Apr 25, 2024
8:30am - 8:45am
Room 321, Level 3, Summit
Jiadong Chen1,Wenhao Sun1
University of Michigan1
There are a plethora of computationally-predicted battery 'wonder' materials, but only a limited number of them can be successfully synthesized. Efficient synthesis recipes are essential to accelerate the realization and manufacturing of theoretically-predicted electrodes. Oftentimes the solid-state synthesis of multicomponent oxide electrodes is impeded by undesired byproduct phases, which can kinetically trap reactions in an incomplete non-equilibrium state. We present a thermodynamic strategy to navigate high-dimensional phase diagrams in search of precursors that circumvent low-energy competing byproducts, while maximizing the reaction energy to drive fast phase transformation kinetics. Using a robotic inorganic synthesis laboratory, we perform a large-scale experimental validation of our precursor selection principles.
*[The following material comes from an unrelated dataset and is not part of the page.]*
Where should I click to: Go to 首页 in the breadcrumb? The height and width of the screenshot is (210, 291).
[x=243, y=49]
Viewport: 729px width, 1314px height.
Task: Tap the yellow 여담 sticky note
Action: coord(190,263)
For a set of 35 target quaternary oxides with chemistries representative of intercalation battery cathodes and solid-state electrolytes, we perform 224 reactions spanning 27 elements with 28 unique precursors. Our predicted precursors frequently yield target materials with higher phase purity than when starting from traditional precursors. Robotic laboratories offer an exciting new platform for data-driven experimental synthesis science, from which we can develop new fundamental insights to guide both human and robotic chemists.